STATED EXERCISE: Copy every line of the material below, from the one containing "Add to basket (38, 180)" down to the one containing "Download Brochures (222, 890)", with both ends included. Increase each x and y coordinate by 54, and leave all other text and numbers on those lines unchanged.

Recorded data
○ ○ ○ ○
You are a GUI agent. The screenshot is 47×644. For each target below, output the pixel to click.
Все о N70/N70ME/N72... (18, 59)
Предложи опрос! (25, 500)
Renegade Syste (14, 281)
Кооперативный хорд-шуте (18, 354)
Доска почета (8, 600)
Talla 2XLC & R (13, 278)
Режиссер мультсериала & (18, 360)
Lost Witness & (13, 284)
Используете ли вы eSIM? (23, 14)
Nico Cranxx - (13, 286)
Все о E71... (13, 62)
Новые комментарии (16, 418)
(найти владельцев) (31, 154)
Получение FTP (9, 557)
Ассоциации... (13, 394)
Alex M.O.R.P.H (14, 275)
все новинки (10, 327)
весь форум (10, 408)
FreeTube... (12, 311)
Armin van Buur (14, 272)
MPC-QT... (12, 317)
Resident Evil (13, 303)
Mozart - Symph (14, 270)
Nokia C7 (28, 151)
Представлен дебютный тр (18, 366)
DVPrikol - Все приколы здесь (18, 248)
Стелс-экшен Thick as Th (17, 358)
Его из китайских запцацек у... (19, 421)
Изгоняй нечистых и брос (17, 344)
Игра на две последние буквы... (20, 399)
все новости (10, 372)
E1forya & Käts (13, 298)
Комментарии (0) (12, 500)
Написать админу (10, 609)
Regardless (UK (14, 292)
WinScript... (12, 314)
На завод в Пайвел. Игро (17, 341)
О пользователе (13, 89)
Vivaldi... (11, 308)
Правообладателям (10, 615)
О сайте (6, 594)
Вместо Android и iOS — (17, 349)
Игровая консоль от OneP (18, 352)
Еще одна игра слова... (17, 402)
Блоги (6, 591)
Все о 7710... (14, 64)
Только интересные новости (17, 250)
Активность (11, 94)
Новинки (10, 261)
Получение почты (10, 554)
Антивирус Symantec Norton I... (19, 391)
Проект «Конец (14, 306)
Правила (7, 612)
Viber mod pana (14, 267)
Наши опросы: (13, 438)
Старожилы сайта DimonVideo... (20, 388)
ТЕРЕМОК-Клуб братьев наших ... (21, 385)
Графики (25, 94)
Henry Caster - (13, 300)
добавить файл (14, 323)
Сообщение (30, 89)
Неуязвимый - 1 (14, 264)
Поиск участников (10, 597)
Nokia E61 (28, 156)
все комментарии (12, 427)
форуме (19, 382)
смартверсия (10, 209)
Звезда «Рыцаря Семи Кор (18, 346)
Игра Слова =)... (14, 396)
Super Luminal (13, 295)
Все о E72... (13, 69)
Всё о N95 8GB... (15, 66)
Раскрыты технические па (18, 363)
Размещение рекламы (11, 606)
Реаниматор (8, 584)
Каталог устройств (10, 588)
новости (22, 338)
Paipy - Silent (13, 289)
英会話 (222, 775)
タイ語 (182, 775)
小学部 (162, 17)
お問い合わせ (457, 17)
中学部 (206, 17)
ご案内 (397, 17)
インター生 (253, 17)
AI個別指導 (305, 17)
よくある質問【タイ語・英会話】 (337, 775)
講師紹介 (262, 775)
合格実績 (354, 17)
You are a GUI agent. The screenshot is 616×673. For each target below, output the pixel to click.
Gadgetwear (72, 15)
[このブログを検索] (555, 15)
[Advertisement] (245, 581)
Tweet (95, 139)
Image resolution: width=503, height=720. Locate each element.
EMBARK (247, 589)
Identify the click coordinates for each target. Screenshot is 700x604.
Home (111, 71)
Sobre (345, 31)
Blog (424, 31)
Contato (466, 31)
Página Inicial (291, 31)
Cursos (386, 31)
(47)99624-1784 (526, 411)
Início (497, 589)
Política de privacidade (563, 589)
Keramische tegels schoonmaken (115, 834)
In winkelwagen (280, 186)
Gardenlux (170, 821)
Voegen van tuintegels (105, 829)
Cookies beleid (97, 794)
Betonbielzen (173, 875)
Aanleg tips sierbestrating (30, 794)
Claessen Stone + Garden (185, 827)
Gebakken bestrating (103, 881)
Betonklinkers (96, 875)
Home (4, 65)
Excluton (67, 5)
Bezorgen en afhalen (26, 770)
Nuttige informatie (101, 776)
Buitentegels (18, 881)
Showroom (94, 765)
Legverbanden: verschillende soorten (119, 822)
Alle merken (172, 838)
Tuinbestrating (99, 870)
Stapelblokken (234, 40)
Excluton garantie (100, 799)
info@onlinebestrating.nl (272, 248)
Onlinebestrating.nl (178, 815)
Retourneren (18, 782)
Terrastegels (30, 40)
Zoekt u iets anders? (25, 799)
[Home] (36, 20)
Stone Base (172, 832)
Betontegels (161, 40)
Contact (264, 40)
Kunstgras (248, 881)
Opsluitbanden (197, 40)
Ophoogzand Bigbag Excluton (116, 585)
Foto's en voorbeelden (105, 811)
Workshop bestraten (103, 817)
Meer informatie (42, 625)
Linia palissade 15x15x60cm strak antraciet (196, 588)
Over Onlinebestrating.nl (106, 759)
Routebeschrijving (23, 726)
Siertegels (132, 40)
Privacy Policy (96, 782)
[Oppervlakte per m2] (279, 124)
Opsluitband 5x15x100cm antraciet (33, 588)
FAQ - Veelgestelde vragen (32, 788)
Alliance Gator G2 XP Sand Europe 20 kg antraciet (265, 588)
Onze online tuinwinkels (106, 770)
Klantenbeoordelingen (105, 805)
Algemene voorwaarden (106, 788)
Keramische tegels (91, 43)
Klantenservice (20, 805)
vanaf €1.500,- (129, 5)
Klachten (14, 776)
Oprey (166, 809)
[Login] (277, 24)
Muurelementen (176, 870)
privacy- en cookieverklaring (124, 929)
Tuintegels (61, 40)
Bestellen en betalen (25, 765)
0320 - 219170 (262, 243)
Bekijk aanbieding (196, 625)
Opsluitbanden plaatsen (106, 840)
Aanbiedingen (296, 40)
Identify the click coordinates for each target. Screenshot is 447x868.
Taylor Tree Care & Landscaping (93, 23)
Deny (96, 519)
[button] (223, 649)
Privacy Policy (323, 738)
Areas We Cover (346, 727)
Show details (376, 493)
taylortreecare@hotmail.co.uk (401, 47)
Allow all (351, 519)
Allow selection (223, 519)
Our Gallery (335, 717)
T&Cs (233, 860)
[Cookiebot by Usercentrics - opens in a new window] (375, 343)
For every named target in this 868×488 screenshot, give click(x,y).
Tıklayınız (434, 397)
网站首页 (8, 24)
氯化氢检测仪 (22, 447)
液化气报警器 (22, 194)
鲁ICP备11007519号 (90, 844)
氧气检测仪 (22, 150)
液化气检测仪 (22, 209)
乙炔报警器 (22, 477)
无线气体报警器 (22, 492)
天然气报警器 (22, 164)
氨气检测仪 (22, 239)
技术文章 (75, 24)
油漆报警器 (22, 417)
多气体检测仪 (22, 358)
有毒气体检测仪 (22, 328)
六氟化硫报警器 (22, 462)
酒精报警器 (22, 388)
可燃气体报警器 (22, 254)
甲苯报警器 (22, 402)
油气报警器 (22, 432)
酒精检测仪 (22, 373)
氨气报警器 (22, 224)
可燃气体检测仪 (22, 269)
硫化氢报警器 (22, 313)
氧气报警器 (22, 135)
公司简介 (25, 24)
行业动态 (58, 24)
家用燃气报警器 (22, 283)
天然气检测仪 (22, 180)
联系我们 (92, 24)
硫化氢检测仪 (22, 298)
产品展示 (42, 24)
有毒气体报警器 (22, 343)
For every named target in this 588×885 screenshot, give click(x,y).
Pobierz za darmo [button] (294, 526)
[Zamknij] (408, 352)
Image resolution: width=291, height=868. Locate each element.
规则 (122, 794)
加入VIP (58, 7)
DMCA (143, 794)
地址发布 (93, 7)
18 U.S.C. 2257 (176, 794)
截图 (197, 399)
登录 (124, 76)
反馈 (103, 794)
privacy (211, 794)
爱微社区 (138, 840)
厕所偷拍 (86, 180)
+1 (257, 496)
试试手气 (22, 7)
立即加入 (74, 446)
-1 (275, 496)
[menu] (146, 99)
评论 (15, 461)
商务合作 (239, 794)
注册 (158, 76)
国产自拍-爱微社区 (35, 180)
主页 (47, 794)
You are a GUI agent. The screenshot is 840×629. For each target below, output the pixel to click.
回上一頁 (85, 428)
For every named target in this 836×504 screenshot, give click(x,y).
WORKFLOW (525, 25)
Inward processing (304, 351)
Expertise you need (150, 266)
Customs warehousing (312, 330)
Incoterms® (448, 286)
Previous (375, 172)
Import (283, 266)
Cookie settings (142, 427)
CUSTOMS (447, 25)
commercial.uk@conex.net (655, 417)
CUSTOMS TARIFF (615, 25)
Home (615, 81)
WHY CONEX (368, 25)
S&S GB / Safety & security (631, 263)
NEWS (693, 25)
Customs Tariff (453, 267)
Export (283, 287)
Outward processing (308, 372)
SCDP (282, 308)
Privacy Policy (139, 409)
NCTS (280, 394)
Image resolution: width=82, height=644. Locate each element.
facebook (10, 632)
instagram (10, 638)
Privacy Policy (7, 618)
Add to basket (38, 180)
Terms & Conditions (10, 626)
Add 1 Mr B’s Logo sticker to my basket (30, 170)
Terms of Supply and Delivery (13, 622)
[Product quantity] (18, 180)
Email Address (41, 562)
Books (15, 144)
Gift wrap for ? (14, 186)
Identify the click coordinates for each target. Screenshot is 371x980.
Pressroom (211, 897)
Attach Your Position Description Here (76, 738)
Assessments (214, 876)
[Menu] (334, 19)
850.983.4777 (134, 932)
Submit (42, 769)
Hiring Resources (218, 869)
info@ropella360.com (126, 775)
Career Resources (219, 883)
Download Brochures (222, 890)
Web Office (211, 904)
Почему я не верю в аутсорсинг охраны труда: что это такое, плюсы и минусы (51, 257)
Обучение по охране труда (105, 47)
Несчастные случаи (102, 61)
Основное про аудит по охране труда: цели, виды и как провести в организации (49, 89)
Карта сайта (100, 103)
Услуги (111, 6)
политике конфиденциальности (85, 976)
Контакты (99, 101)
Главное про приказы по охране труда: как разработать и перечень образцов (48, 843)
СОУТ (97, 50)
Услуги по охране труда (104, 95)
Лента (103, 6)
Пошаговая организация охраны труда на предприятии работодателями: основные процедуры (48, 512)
○ ○ ○ ○
EXERCISE ANSWER:
Add to basket (92, 234)
Terms & Conditions (64, 680)
Add 1 Mr B’s Logo sticker to my basket (84, 224)
Terms of Supply and Delivery (67, 676)
[Product quantity] (72, 234)
Email Address (95, 616)
Books (69, 198)
Gift wrap for ? (68, 240)
Identify the click coordinates for each target. Screenshot is 371x980.
Pressroom (265, 951)
Attach Your Position Description Here (130, 792)
Assessments (268, 930)
[Menu] (388, 73)
850.983.4777 (188, 986)
Submit (96, 823)
Hiring Resources (272, 923)
info@ropella360.com (180, 829)
Career Resources (273, 937)
Download Brochures (276, 944)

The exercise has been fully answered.